[[ DATA FOR REVIEW open ]]
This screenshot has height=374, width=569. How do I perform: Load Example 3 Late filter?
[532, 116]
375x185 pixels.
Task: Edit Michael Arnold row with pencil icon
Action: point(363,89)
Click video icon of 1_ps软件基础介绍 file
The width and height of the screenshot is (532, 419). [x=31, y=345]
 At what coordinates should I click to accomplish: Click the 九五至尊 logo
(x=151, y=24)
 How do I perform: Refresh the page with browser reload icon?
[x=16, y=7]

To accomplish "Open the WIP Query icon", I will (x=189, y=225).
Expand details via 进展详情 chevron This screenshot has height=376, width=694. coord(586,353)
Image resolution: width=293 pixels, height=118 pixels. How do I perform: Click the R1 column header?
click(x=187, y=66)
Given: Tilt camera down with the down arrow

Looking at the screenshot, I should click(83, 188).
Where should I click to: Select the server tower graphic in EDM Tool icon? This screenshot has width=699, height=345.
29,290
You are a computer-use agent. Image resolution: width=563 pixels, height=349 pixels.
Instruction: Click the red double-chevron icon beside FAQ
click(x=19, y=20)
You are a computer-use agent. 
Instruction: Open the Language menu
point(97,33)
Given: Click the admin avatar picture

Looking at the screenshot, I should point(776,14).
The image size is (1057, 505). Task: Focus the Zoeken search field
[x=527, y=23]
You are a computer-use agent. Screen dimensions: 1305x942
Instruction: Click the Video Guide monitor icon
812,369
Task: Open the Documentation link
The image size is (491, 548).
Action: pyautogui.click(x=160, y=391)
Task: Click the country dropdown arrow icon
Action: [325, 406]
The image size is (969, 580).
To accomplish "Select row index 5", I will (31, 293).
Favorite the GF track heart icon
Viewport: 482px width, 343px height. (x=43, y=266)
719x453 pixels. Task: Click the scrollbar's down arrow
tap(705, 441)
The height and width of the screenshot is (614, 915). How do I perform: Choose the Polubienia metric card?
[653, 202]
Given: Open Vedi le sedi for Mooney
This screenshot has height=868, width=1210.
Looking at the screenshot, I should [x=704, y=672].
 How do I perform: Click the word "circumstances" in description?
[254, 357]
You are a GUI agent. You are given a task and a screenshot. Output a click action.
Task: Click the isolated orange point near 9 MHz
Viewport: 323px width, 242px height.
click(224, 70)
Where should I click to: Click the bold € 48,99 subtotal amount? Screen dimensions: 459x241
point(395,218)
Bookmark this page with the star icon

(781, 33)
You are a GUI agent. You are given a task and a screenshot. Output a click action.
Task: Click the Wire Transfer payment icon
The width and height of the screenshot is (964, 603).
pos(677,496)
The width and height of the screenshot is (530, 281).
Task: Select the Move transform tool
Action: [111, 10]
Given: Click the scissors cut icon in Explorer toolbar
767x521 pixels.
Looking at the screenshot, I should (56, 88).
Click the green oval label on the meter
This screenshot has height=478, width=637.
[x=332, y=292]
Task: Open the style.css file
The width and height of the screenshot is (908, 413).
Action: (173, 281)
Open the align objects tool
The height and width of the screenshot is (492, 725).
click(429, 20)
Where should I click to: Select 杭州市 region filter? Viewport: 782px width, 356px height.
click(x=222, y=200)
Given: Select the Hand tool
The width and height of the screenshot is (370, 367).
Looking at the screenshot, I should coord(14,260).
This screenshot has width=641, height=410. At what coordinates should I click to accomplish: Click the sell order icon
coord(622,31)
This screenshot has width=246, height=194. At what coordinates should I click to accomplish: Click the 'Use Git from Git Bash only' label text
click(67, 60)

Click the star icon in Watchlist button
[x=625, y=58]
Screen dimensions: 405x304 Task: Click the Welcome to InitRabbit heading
[[ DATA FOR REVIEW closed ]]
== WORK TO COMPLETE ==
Your reply should be an exact copy of every line from the line with "Task: Click the Wire Transfer payment icon" through the final line of the data, and nothing more.

== REPLY ==
Task: Click the Wire Transfer payment icon
The width and height of the screenshot is (964, 603).
pos(677,496)
The width and height of the screenshot is (530, 281).
Task: Select the Move transform tool
Action: [111, 10]
Given: Click the scissors cut icon in Explorer toolbar
767x521 pixels.
Looking at the screenshot, I should (56, 88).
Click the green oval label on the meter
This screenshot has height=478, width=637.
[x=332, y=292]
Task: Open the style.css file
The width and height of the screenshot is (908, 413).
Action: (173, 281)
Open the align objects tool
The height and width of the screenshot is (492, 725).
click(429, 20)
Where should I click to: Select 杭州市 region filter? Viewport: 782px width, 356px height.
click(x=222, y=200)
Given: Select the Hand tool
The width and height of the screenshot is (370, 367).
Looking at the screenshot, I should coord(14,260).
This screenshot has width=641, height=410. At what coordinates should I click to accomplish: Click the sell order icon
coord(622,31)
This screenshot has width=246, height=194. At what coordinates should I click to accomplish: Click the 'Use Git from Git Bash only' label text
click(67, 60)

Click the star icon in Watchlist button
[x=625, y=58]
Screen dimensions: 405x304 Task: Click the Welcome to InitRabbit heading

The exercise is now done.